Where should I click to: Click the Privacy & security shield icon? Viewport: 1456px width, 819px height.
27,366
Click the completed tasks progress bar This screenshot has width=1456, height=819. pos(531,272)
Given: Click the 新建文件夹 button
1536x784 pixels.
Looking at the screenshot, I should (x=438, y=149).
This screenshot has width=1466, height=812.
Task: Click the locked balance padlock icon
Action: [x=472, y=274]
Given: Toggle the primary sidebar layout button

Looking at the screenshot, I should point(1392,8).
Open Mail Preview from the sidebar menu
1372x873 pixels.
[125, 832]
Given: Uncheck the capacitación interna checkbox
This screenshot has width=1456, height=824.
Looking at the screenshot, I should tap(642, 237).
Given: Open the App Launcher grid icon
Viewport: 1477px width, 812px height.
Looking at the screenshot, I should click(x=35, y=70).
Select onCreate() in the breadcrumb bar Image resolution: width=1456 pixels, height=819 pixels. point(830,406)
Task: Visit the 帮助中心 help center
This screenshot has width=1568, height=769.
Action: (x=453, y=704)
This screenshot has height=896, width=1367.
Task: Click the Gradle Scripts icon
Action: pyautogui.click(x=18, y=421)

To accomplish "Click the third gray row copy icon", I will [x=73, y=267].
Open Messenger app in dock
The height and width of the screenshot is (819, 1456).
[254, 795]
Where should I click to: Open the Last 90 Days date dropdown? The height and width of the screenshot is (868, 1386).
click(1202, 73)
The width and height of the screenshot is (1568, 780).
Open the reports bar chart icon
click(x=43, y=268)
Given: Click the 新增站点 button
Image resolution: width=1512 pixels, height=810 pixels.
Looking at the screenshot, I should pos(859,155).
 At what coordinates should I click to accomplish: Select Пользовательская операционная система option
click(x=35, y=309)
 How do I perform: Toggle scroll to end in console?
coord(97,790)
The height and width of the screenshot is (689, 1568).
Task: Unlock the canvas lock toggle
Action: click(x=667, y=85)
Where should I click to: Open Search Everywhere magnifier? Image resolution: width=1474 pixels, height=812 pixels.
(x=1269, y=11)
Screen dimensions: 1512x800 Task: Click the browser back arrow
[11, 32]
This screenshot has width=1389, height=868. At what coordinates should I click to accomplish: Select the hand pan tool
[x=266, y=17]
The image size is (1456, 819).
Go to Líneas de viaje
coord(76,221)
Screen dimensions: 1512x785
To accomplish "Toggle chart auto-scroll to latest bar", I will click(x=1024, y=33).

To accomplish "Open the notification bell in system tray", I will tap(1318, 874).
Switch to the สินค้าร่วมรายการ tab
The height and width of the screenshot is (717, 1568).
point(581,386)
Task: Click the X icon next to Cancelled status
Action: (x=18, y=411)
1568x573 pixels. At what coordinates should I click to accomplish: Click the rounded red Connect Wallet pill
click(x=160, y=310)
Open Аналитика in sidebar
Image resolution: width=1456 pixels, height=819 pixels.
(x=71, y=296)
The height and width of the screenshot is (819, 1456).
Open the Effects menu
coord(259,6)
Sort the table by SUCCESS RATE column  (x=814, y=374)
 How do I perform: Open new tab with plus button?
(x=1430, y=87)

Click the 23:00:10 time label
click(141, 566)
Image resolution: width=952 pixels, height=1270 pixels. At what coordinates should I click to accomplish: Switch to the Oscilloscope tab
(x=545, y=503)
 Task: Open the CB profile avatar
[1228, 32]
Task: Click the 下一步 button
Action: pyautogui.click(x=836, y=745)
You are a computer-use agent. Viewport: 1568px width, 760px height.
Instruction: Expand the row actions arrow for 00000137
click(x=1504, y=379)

____________

**TASK TO CARRY OUT:**
Please output exactly the lines between the one holding "Given: Open the App Launcher grid icon" and the one holding "Select onCreate() in" in the records above, inclusive, and nothing more.

**ANSWER TO THIS PROBLEM:**
Given: Open the App Launcher grid icon
Viewport: 1477px width, 812px height.
Looking at the screenshot, I should click(x=35, y=70).
Select onCreate() in the breadcrumb bar Image resolution: width=1456 pixels, height=819 pixels. point(830,406)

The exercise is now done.